> **What to produce**: When you reach the line containing "Expand the side panel arrow on right edge" in the entries below, start writing out each line exactly, and stop after the line containing "Image resolution: width=777".

> **Data to use**:
*** Begin section ***
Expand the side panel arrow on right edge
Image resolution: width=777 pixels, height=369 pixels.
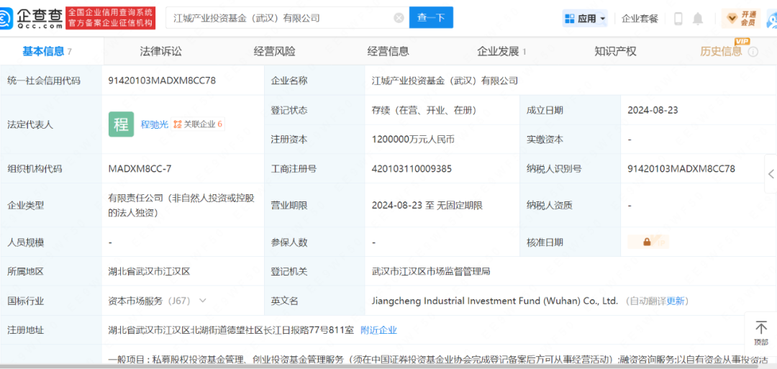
*** End section ***
*** Begin section ***
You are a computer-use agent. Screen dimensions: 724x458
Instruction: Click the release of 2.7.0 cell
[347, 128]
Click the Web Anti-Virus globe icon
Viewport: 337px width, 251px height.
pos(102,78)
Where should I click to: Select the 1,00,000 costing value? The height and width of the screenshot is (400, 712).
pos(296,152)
*** End section ***
> **Result of the exercise**:
Expand the side panel arrow on right edge
Image resolution: width=777 pixels, height=369 pixels.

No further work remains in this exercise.